In dieser Ver­fas­sung ist der Sozi­al­staat den epo­cha­len Bela­stun­gen, mit denen wir es zu tun bekom­men, nie­mals gewach­sen. Allein schon wegen der Fol­gen der Über­al­ter­ung gera­ten die Sozi­al­sy­steme zwangs­läu­fig in die Fal­len für sie unlös­ba­rer Wider­sprü­che. So wird die Rente sin­ken - und dies um so schnel­ler, je mehr sich Bei­trags­er­hö­hun­gen aus Grün­den glo­ba­ler Kon­kur­ren­zen ver­bie­ten. In die­sem hoch­gra­dig insta­bi­len Zustand tref­fen wir nun auf die Globa­li­sie­rung. Der gren­zen­lose Geld­ver­kehr und inter­na­tio­nal ope­rie­rende Kon­zerne set­zen die Natio­nal­staa­ten schach­matt.

Die Auflösung der Natio­nal­öko­no­mie - und damit auch das Ende der natio­na­len Wohl­fahrts­sta­aten - ist die zwin­gende Folge. Natio­nale Sozi­al­po­li­tik wird schier unmög­lich, denn eine Turbulenz auf den Welt­fi­nanz­märk­ten kann bin­nen Stun­den mehr Arbeits­plätze ver­nich­ten, als alle staat­li­chen Beschäf­ti­gungs­pro­gramme über ein gan­zes Jahr hin­weg zu schaf­fen vermögen. So werden selbst her­ku­li­sche natio­nale Anstren­gun­gen zur Farce. Die Glo­ba­li­sie­rung ver­langt also erst recht eine neue Sozi­al­staats­de­batte.

Eine erfolg­ver­spre­chende Kon­zep­tion muß von völ­lig ver­än­der­ten wirt­schaft­li­chen, finan­ziel­len, demo­gra­phi­schen, sozi­al­en und auch demo­kra­ti­schen Grund­be­grif­fen aus­ge­hen. An erster Stelle muß sich die Gesell­schaft auf eine neue Rang­ord­nung sozi­al­er Ansprü­che und ihrer Dring­lich­keit ver­stän­di­gen. Dabei sollte man sich an die alte Ein­sicht erin­nern, daß Markt­wirt­schaft wie Demo­kra­tie von der Gleich­heit und diese wie­de­rum von der Brü­der­lich­keit lebt. Des­halb fin­det man hier den Aus­gangs­punkt und auch das Ziel einer Sozi­al­staats­re­form. Daß es hie­rü­ber ernst­haf­ten Streit geben könnte, ist kaum vor­stell­bar, und wenn, dann fin­den wir die Lösung schon im Grund­ge­setz vor­ge­zeich­net. Auch über die Ein­zel­hei­ten müßte sich mit Hilfe unse­rer Grund­rechts­maß­stäbe dann schnell Einig­keit her­stel­len las­sen.

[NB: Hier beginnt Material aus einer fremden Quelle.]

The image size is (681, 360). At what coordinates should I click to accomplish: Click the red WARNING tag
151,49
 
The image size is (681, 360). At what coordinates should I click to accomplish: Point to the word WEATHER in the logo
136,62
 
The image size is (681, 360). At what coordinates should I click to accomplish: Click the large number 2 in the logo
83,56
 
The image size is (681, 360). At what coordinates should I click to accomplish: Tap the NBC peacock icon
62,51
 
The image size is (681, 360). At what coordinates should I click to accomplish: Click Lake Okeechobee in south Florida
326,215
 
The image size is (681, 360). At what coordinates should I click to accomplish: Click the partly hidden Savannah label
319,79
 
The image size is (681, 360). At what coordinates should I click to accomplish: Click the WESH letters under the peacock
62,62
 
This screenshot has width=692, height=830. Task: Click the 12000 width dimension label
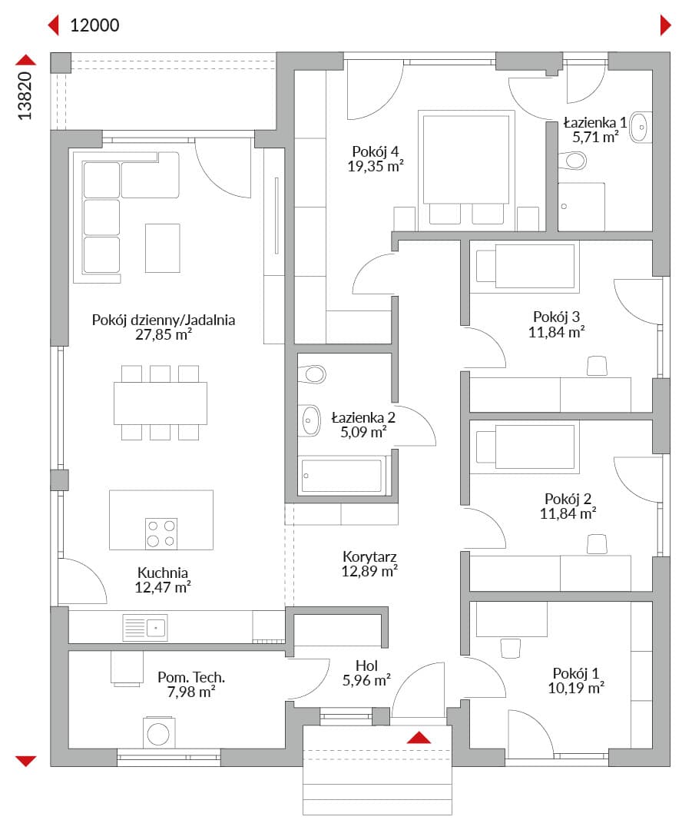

Die gerech­tere Behand­lung der Fami­lien gehört an die Spitze der sozi­al­po­li­ti­schen Auf­ga­ben. Dies ergibt sich schon aus Grün­den wirt­schaft­li­cher Ver­nunft, min­de­stens aber aus ver­fas­sungs­recht­lichen Grün­den. Das Bun­des­ver­fas­sungs­ge­richt hat dies bereits 1992 ver­langt.

Das glei­che gilt für die Not­wen­dig­keit, die Schief­la­gen auf der Ein­nah­men- und Aus­ga­ben­seite der Sozi­al­sys­teme zu besei­ti­gen. Es muß Ernst gemacht wer­den mit einer Steu­er­re­form, die wah­ren Lasten­gleich­heit bringt.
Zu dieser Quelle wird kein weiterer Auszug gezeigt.